**Problem to solve:**
Your job is to reproduce all of the data exactly.

**Recorded data:**
+===+
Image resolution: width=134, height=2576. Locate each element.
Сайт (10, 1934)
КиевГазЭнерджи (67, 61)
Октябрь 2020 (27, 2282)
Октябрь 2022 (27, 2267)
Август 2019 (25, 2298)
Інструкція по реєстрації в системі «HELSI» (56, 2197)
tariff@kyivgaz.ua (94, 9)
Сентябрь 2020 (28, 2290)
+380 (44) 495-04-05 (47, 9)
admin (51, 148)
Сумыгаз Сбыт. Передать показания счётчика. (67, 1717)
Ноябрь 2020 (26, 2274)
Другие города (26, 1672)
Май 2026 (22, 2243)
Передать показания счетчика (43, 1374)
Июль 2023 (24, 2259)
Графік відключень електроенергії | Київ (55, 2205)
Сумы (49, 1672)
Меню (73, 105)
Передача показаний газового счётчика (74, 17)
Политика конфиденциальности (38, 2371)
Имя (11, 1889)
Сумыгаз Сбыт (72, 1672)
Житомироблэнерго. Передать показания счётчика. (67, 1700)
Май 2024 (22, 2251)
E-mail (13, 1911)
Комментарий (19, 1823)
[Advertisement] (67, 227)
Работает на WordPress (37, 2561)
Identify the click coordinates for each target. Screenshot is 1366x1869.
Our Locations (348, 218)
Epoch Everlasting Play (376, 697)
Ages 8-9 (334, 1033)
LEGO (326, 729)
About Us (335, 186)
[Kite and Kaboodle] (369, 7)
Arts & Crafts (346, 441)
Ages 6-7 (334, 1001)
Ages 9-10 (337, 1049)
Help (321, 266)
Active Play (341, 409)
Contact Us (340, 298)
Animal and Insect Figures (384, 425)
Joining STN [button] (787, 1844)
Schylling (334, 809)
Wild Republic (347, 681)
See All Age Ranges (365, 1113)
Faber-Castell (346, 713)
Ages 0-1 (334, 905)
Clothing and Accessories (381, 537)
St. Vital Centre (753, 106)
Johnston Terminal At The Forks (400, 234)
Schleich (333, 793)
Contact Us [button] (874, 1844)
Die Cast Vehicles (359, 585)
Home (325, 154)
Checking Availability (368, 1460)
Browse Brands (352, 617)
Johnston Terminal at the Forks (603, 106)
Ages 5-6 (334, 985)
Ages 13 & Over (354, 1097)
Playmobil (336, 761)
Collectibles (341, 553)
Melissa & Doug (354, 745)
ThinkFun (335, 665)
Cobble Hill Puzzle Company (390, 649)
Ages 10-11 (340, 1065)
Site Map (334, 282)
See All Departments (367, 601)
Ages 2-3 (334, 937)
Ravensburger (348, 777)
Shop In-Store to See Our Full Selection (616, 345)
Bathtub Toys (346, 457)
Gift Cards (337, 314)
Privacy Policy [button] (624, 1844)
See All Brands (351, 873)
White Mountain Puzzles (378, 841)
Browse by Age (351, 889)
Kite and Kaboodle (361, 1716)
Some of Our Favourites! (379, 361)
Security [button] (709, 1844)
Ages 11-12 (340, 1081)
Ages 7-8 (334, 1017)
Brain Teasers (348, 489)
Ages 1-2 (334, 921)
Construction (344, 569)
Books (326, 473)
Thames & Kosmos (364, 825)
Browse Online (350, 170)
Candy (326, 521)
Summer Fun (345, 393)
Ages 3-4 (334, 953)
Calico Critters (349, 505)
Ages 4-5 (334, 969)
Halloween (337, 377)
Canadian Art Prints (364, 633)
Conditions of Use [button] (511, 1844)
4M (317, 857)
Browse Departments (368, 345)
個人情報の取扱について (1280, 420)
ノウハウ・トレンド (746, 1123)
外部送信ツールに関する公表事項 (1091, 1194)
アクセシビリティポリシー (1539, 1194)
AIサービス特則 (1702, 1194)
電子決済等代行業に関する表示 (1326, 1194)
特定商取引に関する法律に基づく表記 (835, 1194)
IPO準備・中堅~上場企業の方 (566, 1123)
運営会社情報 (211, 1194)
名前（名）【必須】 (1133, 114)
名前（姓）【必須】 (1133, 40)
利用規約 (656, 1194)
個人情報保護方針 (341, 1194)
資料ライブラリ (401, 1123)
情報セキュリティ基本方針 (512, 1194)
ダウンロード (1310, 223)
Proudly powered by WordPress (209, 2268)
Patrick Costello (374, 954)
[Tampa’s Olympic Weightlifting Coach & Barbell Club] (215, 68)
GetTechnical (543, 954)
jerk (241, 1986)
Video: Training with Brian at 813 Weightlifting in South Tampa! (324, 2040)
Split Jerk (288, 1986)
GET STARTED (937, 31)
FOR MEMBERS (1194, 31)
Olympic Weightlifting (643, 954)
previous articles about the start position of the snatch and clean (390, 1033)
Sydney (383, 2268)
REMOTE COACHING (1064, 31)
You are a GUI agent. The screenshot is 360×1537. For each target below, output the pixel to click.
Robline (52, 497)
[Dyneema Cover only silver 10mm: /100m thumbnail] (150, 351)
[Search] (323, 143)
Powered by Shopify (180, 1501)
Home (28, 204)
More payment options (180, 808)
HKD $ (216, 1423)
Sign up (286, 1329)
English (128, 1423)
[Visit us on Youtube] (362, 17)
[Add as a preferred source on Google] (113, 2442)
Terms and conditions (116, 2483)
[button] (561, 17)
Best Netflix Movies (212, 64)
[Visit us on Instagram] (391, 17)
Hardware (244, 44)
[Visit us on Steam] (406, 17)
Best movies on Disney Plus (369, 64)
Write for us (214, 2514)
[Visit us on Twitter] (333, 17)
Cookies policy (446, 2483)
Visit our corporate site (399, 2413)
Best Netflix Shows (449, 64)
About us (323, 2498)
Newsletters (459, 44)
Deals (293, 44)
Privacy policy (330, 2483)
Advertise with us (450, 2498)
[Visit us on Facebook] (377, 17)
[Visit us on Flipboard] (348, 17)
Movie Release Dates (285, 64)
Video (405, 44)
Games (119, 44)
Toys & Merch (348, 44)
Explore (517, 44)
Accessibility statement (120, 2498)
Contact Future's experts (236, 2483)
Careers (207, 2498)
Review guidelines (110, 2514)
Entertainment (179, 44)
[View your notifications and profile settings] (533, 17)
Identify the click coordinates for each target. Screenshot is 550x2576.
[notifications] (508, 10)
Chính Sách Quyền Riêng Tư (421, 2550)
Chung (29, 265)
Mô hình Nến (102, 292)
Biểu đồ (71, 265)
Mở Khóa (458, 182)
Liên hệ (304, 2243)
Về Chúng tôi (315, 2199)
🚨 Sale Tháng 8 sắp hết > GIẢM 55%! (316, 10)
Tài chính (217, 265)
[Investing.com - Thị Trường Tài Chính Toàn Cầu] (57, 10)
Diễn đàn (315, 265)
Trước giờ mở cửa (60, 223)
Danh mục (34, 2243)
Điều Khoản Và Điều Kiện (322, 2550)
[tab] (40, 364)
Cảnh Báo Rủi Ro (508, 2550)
+===+
**Output of the task:**
Image resolution: width=134, height=2576. Locate each element.
Сайт (10, 1934)
КиевГазЭнерджи (67, 61)
Октябрь 2020 (27, 2282)
Октябрь 2022 (27, 2267)
Август 2019 (25, 2298)
Інструкція по реєстрації в системі «HELSI» (56, 2197)
tariff@kyivgaz.ua (94, 9)
Сентябрь 2020 (28, 2290)
+380 (44) 495-04-05 (47, 9)
admin (51, 148)
Сумыгаз Сбыт. Передать показания счётчика. (67, 1717)
Ноябрь 2020 (26, 2274)
Другие города (26, 1672)
Май 2026 (22, 2243)
Передать показания счетчика (43, 1374)
Июль 2023 (24, 2259)
Графік відключень електроенергії | Київ (55, 2205)
Сумы (49, 1672)
Меню (73, 105)
Передача показаний газового счётчика (74, 17)
Политика конфиденциальности (38, 2371)
Имя (11, 1889)
Сумыгаз Сбыт (72, 1672)
Житомироблэнерго. Передать показания счётчика. (67, 1700)
Май 2024 (22, 2251)
E-mail (13, 1911)
Комментарий (19, 1823)
[Advertisement] (67, 227)
Работает на WordPress (37, 2561)
Identify the click coordinates for each target. Screenshot is 1366x1869.
Our Locations (348, 218)
Epoch Everlasting Play (376, 697)
Ages 8-9 (334, 1033)
LEGO (326, 729)
About Us (335, 186)
[Kite and Kaboodle] (369, 7)
Arts & Crafts (346, 441)
Ages 6-7 (334, 1001)
Ages 9-10 (337, 1049)
Help (321, 266)
Active Play (341, 409)
Contact Us (340, 298)
Animal and Insect Figures (384, 425)
Joining STN [button] (787, 1844)
Schylling (334, 809)
Wild Republic (347, 681)
See All Age Ranges (365, 1113)
Faber-Castell (346, 713)
Ages 0-1 (334, 905)
Clothing and Accessories (381, 537)
St. Vital Centre (753, 106)
Johnston Terminal At The Forks (400, 234)
Schleich (333, 793)
Contact Us [button] (874, 1844)
Die Cast Vehicles (359, 585)
Home (325, 154)
Checking Availability (368, 1460)
Browse Brands (352, 617)
Johnston Terminal at the Forks (603, 106)
Ages 5-6 (334, 985)
Ages 13 & Over (354, 1097)
Playmobil (336, 761)
Collectibles (341, 553)
Melissa & Doug (354, 745)
ThinkFun (335, 665)
Cobble Hill Puzzle Company (390, 649)
Ages 10-11 (340, 1065)
Site Map (334, 282)
See All Departments (367, 601)
Ages 2-3 (334, 937)
Ravensburger (348, 777)
Shop In-Store to See Our Full Selection (616, 345)
Bathtub Toys (346, 457)
Gift Cards (337, 314)
Privacy Policy [button] (624, 1844)
See All Brands (351, 873)
White Mountain Puzzles (378, 841)
Browse by Age (351, 889)
Kite and Kaboodle (361, 1716)
Some of Our Favourites! (379, 361)
Security [button] (709, 1844)
Ages 11-12 (340, 1081)
Ages 7-8 (334, 1017)
Brain Teasers (348, 489)
Ages 1-2 (334, 921)
Construction (344, 569)
Books (326, 473)
Thames & Kosmos (364, 825)
Browse Online (350, 170)
Candy (326, 521)
Summer Fun (345, 393)
Ages 3-4 (334, 953)
Calico Critters (349, 505)
Ages 4-5 (334, 969)
Halloween (337, 377)
Canadian Art Prints (364, 633)
Conditions of Use [button] (511, 1844)
4M (317, 857)
Browse Departments (368, 345)
個人情報の取扱について (1280, 420)
ノウハウ・トレンド (746, 1123)
外部送信ツールに関する公表事項 (1091, 1194)
アクセシビリティポリシー (1539, 1194)
AIサービス特則 (1702, 1194)
電子決済等代行業に関する表示 (1326, 1194)
特定商取引に関する法律に基づく表記 (835, 1194)
IPO準備・中堅~上場企業の方 (566, 1123)
運営会社情報 (211, 1194)
名前（名）【必須】 (1133, 114)
名前（姓）【必須】 (1133, 40)
利用規約 (656, 1194)
個人情報保護方針 (341, 1194)
資料ライブラリ (401, 1123)
情報セキュリティ基本方針 (512, 1194)
ダウンロード (1310, 223)
Proudly powered by WordPress (209, 2268)
Patrick Costello (374, 954)
[Tampa’s Olympic Weightlifting Coach & Barbell Club] (215, 68)
GetTechnical (543, 954)
jerk (241, 1986)
Video: Training with Brian at 813 Weightlifting in South Tampa! (324, 2040)
Split Jerk (288, 1986)
GET STARTED (937, 31)
FOR MEMBERS (1194, 31)
Olympic Weightlifting (643, 954)
previous articles about the start position of the snatch and clean (390, 1033)
Sydney (383, 2268)
REMOTE COACHING (1064, 31)
You are a GUI agent. The screenshot is 360×1537. For each target below, output the pixel to click.
Robline (52, 497)
[Dyneema Cover only silver 10mm: /100m thumbnail] (150, 351)
[Search] (323, 143)
Powered by Shopify (180, 1501)
Home (28, 204)
More payment options (180, 808)
HKD $ (216, 1423)
Sign up (286, 1329)
English (128, 1423)
[Visit us on Youtube] (362, 17)
[Add as a preferred source on Google] (113, 2442)
Terms and conditions (116, 2483)
[button] (561, 17)
Best Netflix Movies (212, 64)
[Visit us on Instagram] (391, 17)
Hardware (244, 44)
[Visit us on Steam] (406, 17)
Best movies on Disney Plus (369, 64)
Write for us (214, 2514)
[Visit us on Twitter] (333, 17)
Cookies policy (446, 2483)
Visit our corporate site (399, 2413)
Best Netflix Shows (449, 64)
About us (323, 2498)
Newsletters (459, 44)
Deals (293, 44)
Privacy policy (330, 2483)
Advertise with us (450, 2498)
[Visit us on Facebook] (377, 17)
[Visit us on Flipboard] (348, 17)
Movie Release Dates (285, 64)
Video (405, 44)
Games (119, 44)
Toys & Merch (348, 44)
Explore (517, 44)
Accessibility statement (120, 2498)
Contact Future's experts (236, 2483)
Careers (207, 2498)
Review guidelines (110, 2514)
Entertainment (179, 44)
[View your notifications and profile settings] (533, 17)
Identify the click coordinates for each target. Screenshot is 550x2576.
[notifications] (508, 10)
Chính Sách Quyền Riêng Tư (421, 2550)
Chung (29, 265)
Mô hình Nến (102, 292)
Biểu đồ (71, 265)
Mở Khóa (458, 182)
Liên hệ (304, 2243)
Về Chúng tôi (315, 2199)
🚨 Sale Tháng 8 sắp hết > GIẢM 55%! (316, 10)
Tài chính (217, 265)
[Investing.com - Thị Trường Tài Chính Toàn Cầu] (57, 10)
Diễn đàn (315, 265)
Trước giờ mở cửa (60, 223)
Danh mục (34, 2243)
Điều Khoản Và Điều Kiện (322, 2550)
[tab] (40, 364)
Cảnh Báo Rủi Ro (508, 2550)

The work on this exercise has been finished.